Se você quer viver uma vida feliz, amarre-se a uma meta, não às pessoas nem às coisas

Substituímos as conversas numa tarde qualquer para ler as postagens de uma rede social. Esquecemos as ligações para aderir aos áudios no Whatsapp, desfazemos das segundas-feiras e torcemos para que as sextas cheguem logo. Os trabalhos, os estudos têm se tornado um fardo e contamos os dias para as férias chegarem. E quando elas chegam, aproveitamos o nosso tempo livre dormindo. Só nos lembramos dos aniversários porque o Facebook nos avisa, desconhecemos o que é uma biblioteca e vivemos à espera dos romances de filmes, mas dispensamos as pessoas porque não queremos compromisso. Idealizamos o amor e deixamos escapar os gestos mais bonitos, o afeto verdadeiro e sincero. Felicidade e amor não deveriam estar interligados em coisas ou pessoas, fazer isso é convidar a decepção a fazer parte da sua vida. Pessoas decepcionam, assim como as coisas.

Queremos ser independentes, mas vivemos em busca de um colo e cafuné. Adoraríamos ter alguém para tomar café e jogar conversa fora, mas dizemos para os quatro cantos do mundo escutar o quanto é bom estar sozinho e que está tudo bem. Defendemos a política do não ao preconceito, do bom senso, mas julgamos tudo e a todos, o tempo todo. Tem que ter muita coragem para encarar a vida como ela é. É quase sádico ser alguém intenso num mundo de pessoas tão vazias. Queria que tudo fosse fácil, que as decepções, os problemas pudessem passar despercebidos, mas o fato é que ninguém está livre dessa montanha russa, chamada vida. É preciso ter coragem para cuidar da gente, pensar em nós, mesmo que isso pareça egocêntrico. É preciso ter coragem para arrancar as pessoas das nossas expectativas e planos a longo e curto prazo. Ficamos entre o aceitar e o ficar, adiar o inevitável, dar pouco, se contentar com pouco.

Estamos exaustos, cansados de ver o colega que não larga o trabalho com o chefe tóxico por medo de não conseguir outro emprego, sua amiga que apagou seu brilho num relacionamento que nem ela acredita mais, mas não larga por medo de ficar sozinha, de manter os hábitos automáticos rotineiramente por não conseguir ver as novas possibilidades. Entenda que nada se destrói, somos resilientes e, acima de tudo, regenerativos, quanto mais a vida nos bater, mais fortes vamos ficar, e mais livres.
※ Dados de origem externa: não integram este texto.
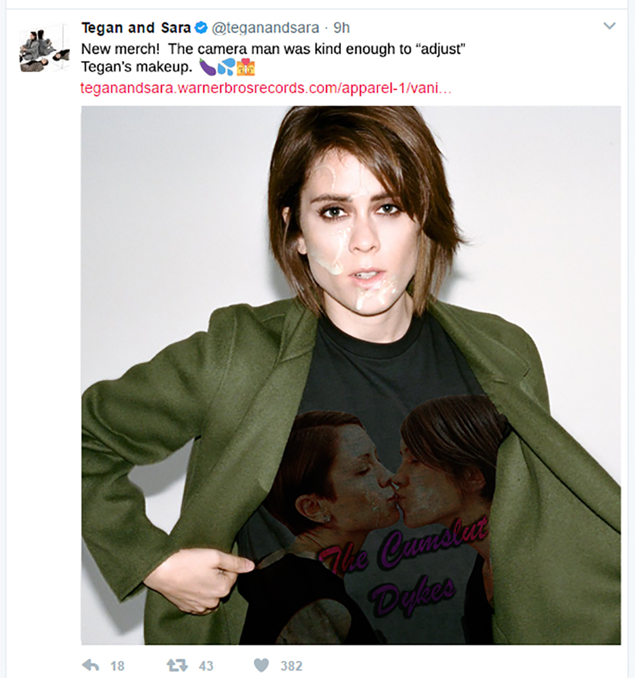This screenshot has height=678, width=635.
Task: Open the warnerbrosrecords.com apparel link
Action: point(266,88)
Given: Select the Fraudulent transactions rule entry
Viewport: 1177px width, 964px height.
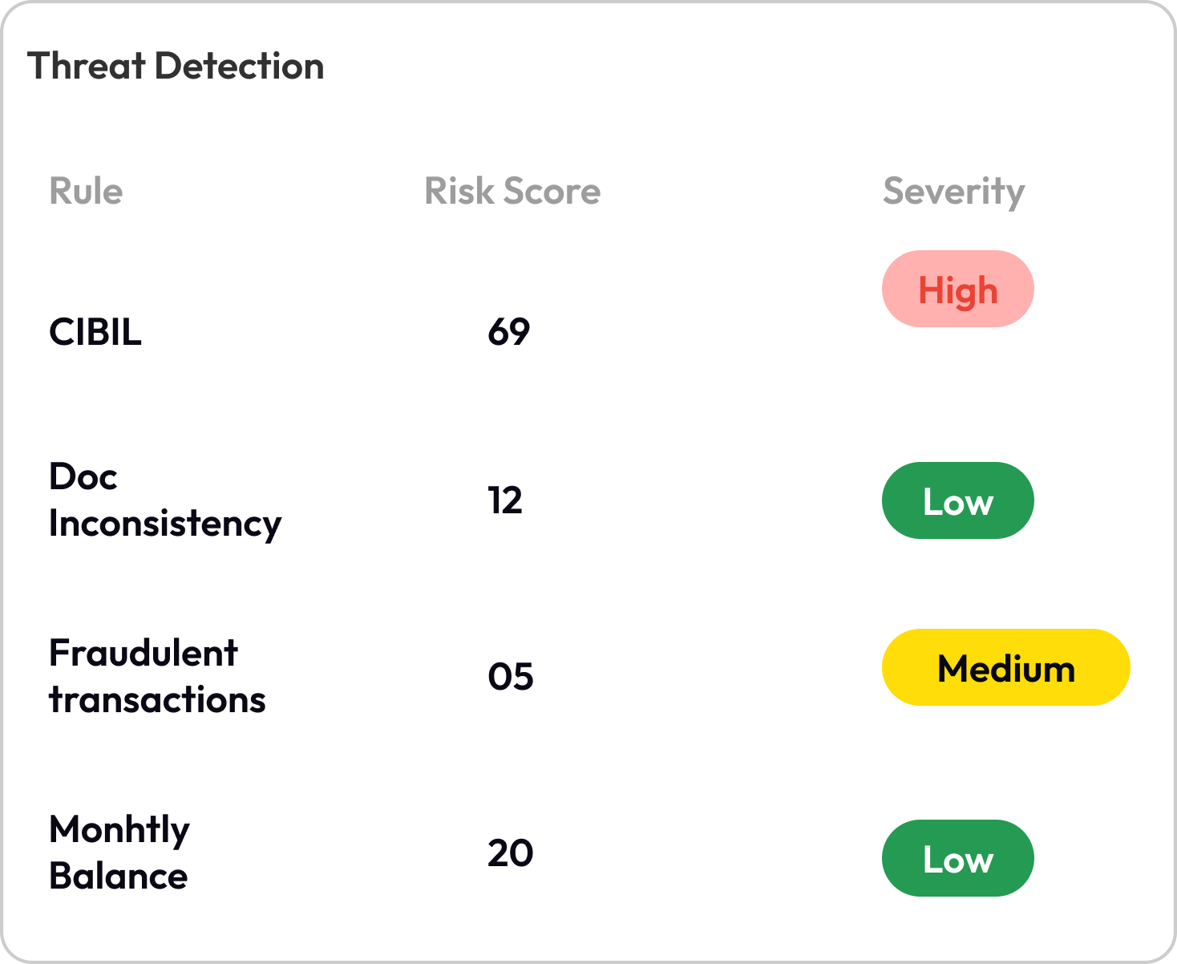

É preciso ter coragem para se desprender, entender por fim que as histórias têm validade, apesar das expectativas e planos que fizemos para elas. É preciso ter coragem de lutar pela gente, de sair pela porta para buscar tudo aquilo que nos faz sentir vivos. É duro, eu sei. Mas, viver das expectativas que depositamos nas coisas e nas pessoas nos mata aos poucos. É preciso ser forte pra deixar alguém ir, mas é preciso ainda mais coragem quando é você quem tem que partir. Aprendemos a ser cada vez mais altruístas na medida que não temos medo de começar uma nova experiência, mudar de cidade, trocar a roupa arrumadinha por um traje largado, se desapegar do julgamento alheio, cortar o cabelo, quando a gente aprende a depositar menos expectativa e permite-se viver, entendendo que perdoar faz parte das regras de sobrevivência.

Mude a cara da sua segunda e permita que sua semana passe sem pressa, aprecie cada instante e se preencha com as pequenas coisas. Seja a sua melhor versão em tudo, faça uma metamorfose na forma que você vê o mundo. E acima de tudo, tenha coragem. Não desperdice seu tempo com coisas vagas, não se deixe chatear por coisas sem valor, por pessoas que não se importam com você. Veja a vida com outros olhos, a tal da felicidade não tem lugar, não tem nome, nem hora para chegar. Não há um caminho para a felicidade, ela é o caminho.

Espero muito que vocês gostem, um super beijo e até o próximo post!